(Records for this exercise)
=== Begin Enclosure ===

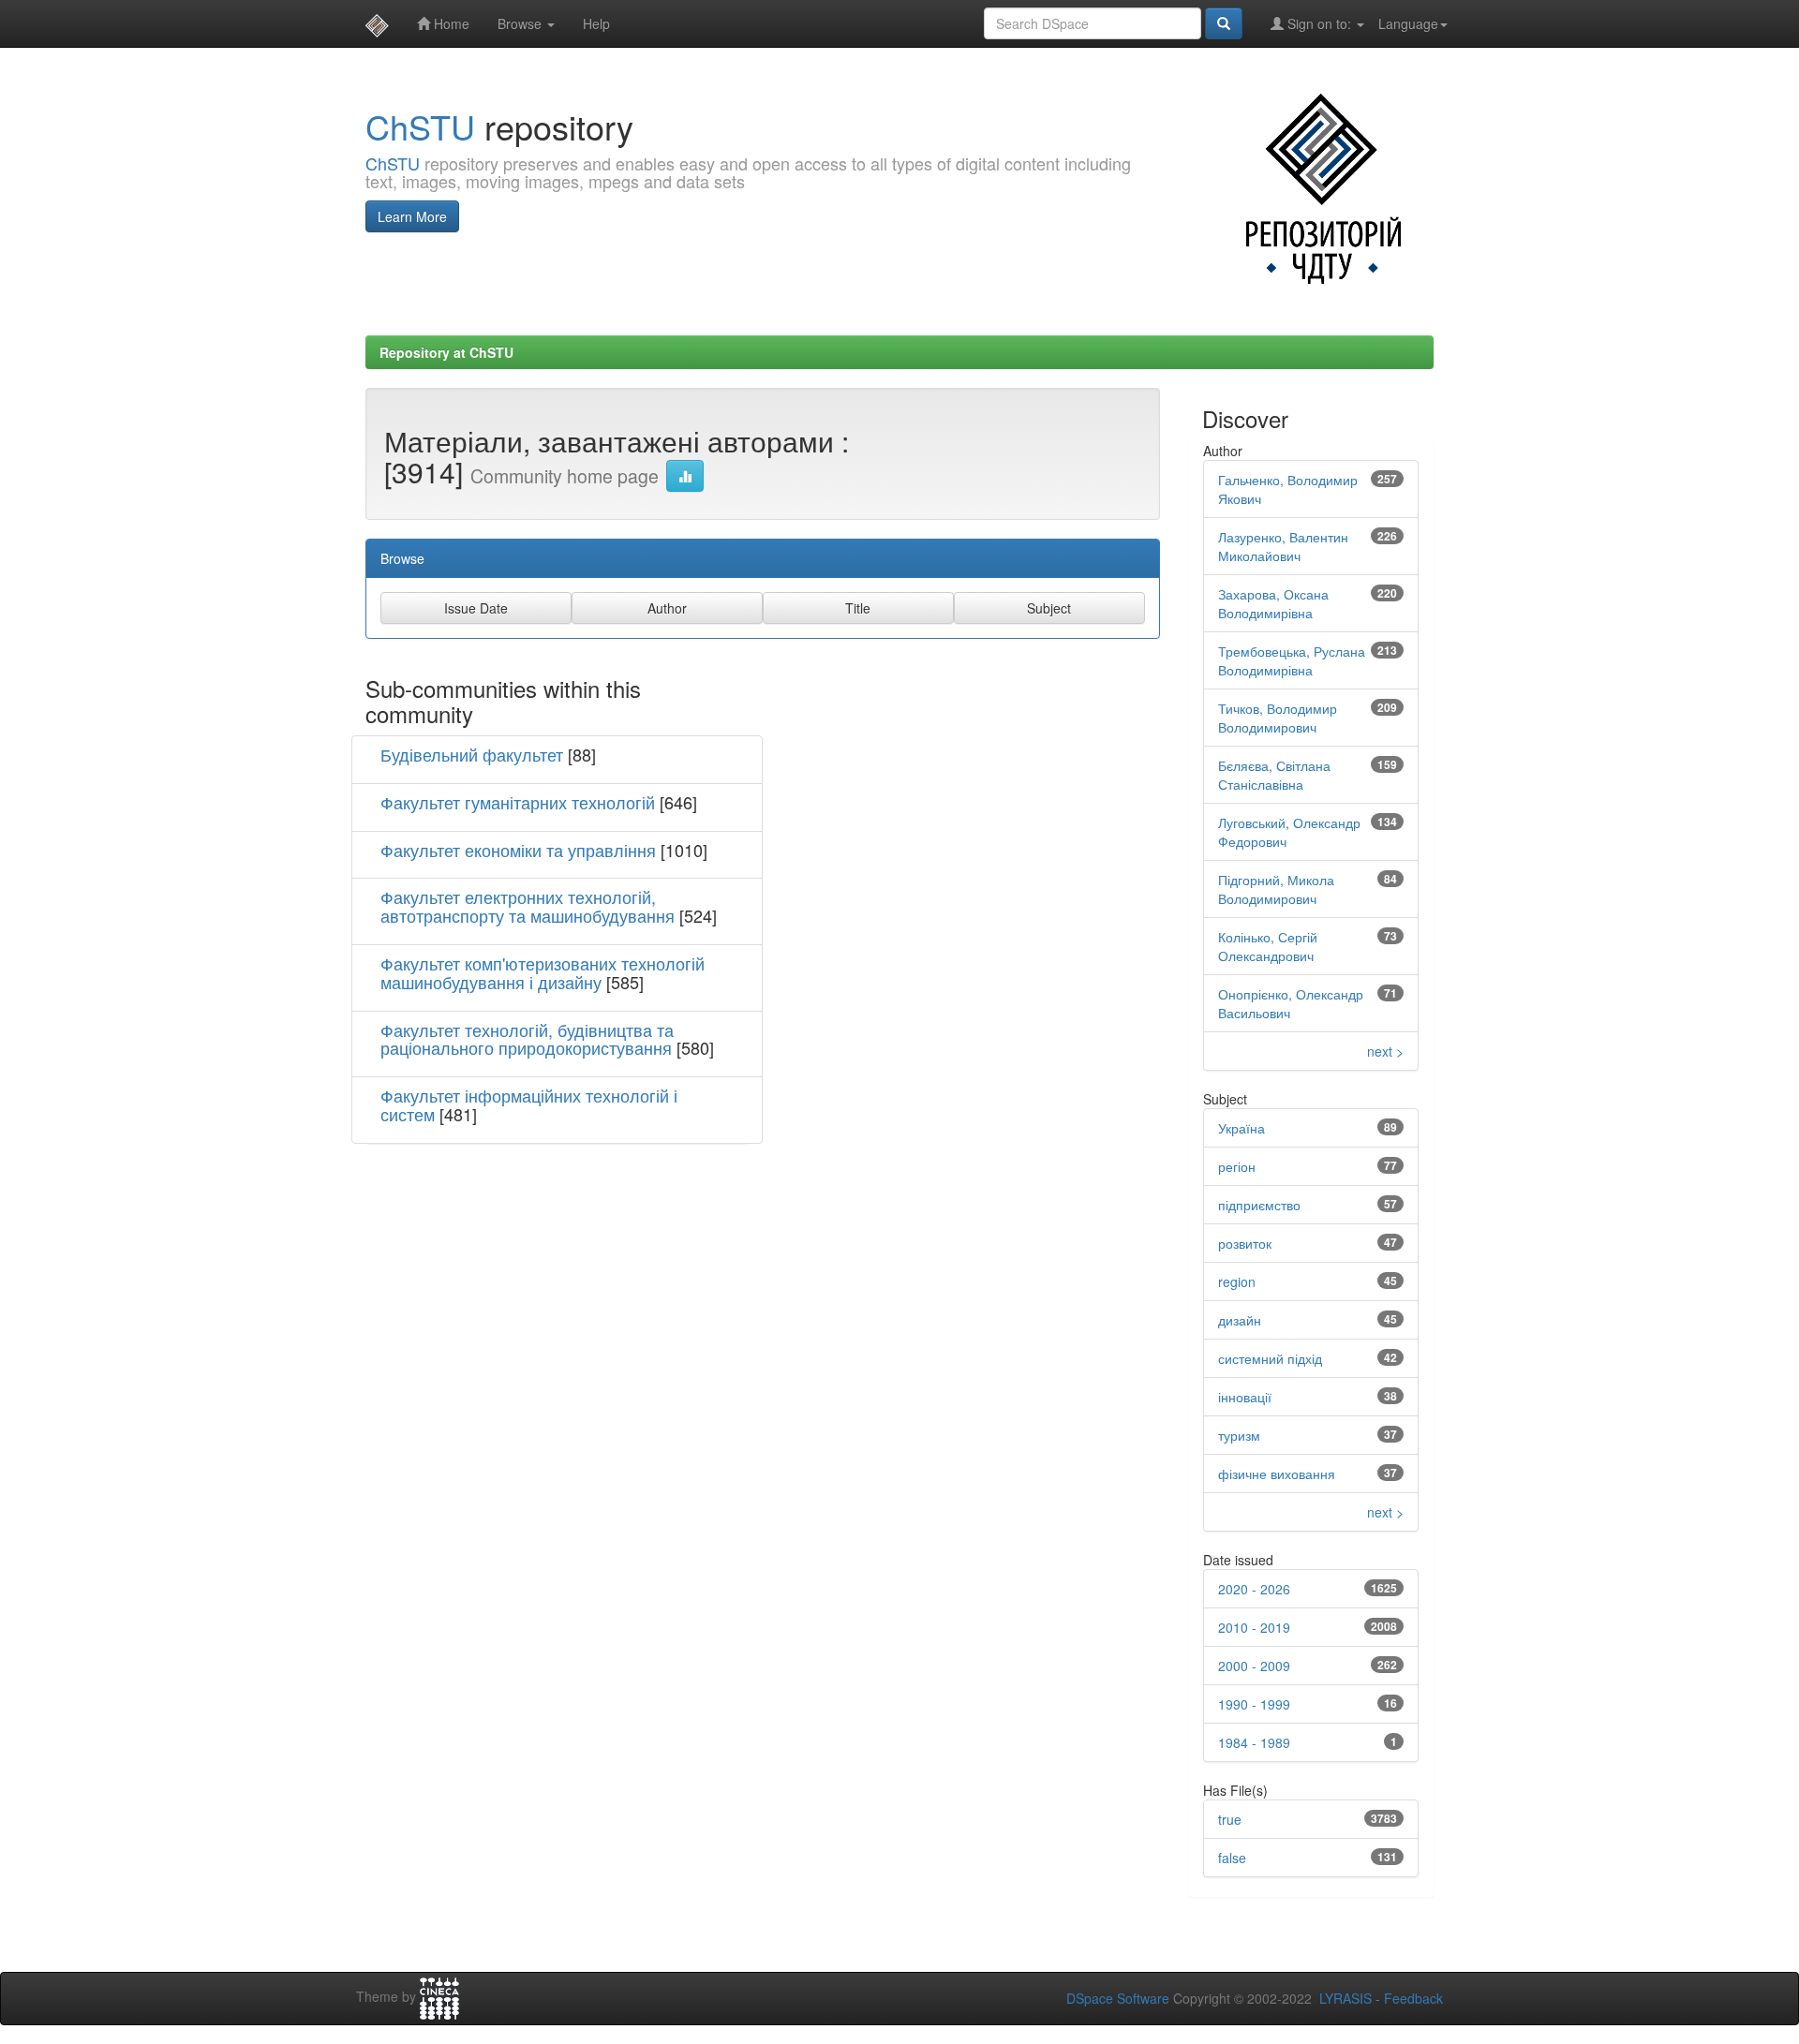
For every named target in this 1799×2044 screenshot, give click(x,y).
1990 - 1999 (1254, 1704)
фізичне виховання (1276, 1473)
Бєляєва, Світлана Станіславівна (1274, 774)
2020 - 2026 (1254, 1588)
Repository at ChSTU (446, 352)
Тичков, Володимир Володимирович (1277, 717)
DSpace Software (1117, 1998)
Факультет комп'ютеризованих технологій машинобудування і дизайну (542, 972)
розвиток (1244, 1243)
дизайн (1239, 1320)
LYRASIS (1345, 1998)
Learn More (412, 216)
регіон (1237, 1166)
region (1237, 1281)
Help (596, 23)
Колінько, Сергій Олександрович (1267, 946)
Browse (521, 23)
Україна (1241, 1127)
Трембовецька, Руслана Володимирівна (1291, 660)
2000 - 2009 (1254, 1665)
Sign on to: (1319, 23)
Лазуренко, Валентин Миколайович (1283, 546)
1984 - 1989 (1254, 1742)
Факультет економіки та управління (518, 849)
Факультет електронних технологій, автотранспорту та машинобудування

=== End Enclosure ===

(Exercise description)
Return, word for word, the lines from the one containing "Лазуренко, Валентин Миколайович (1283, 546)" through the end of the data above, both ends included, and nothing else.

(Written response)
Лазуренко, Валентин Миколайович (1283, 546)
1984 - 1989 (1254, 1742)
Факультет економіки та управління (518, 849)
Факультет електронних технологій, автотранспорту та машинобудування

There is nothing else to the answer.